» **Текст**
-- -- --
Но это был и запах фронды — не оппозиции, не диссиденства, а фронды. Так смотрят на младших по возрасту, что вдруг стали начальниками. Человек видел их отцов, а теперь они сами стали Властью.

Поэтому можно было позволить себе череду прозрачных намёков и храм Христа Спасителя как символ потерянной любви, пионерский барабан и марш юных ленинцев как звук апокалиптической трубы, Моссельпром — не реальный, а из унылых рекламных стихов. Можно было себе позволить череду литературных значков на карте городов из которой будто зубы повышибали дома.

Что касается фронды, то она давно превратилась в официальное мнение. Ракурс изменился. Теперь фрондой стала мысль о том, что Бунин обменял Родину на чечевичную похлёбку эмиграции. Чечевичная похлёбка — это эвфемизм, слово-заместитель. Оно стоит на месте слова «жизнь».

Но время, скрипя внутренними механизмами, поворачивалось. Речь идёт не о распавшихся империях, а о гораздо более страшном превращении. Общественный интерес, также скрипя, медленно и неровно, поворачивался к картинке, образу.
-- -- --
» **Строки листинга**

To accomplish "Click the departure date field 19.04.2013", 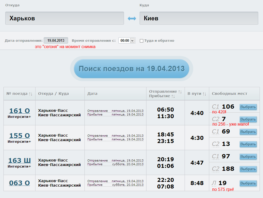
-- -- --
» **Задания**
**a.** Выпишите из текста о фронде конкретные образы, названные в абзаце, который начинается словами «Поэтому можно было позволить себе». Рядом с каждым укажите, как его характеризует текст.
**b.** Продолжите текст о фронде, начав сразу после его последнего предложения.

» **Ответы по заданиям**
**a.**
- храм Христа Спасителя — символ потерянной любви;
- пионерский барабан — звук апокалиптической трубы;
- марш юных ленинцев — звук апокалиптической трубы;
- Моссельпром — не реальный, а из унылых рекламных стихов.

**b.**
Знакомство с писателем перестало быть престижным. Писатель на этом посту заместился певцом, или, в лучшем случае, журналистом. Катаев только начал этот путь, покидая позицию «писатель» и двигаясь к позиции «свидетель».

Теперь приобщённость к высшему свету или истории достигается не мемуарами, а работой дорогостоящей, но понятной компьютерной машины. Так телевизионный человек Парфёнов влезает куда не попадя со своим поцелуем, куревом или полотенцем.

И никому уже не надо проверять парадоксы времени или путаницу с пространством.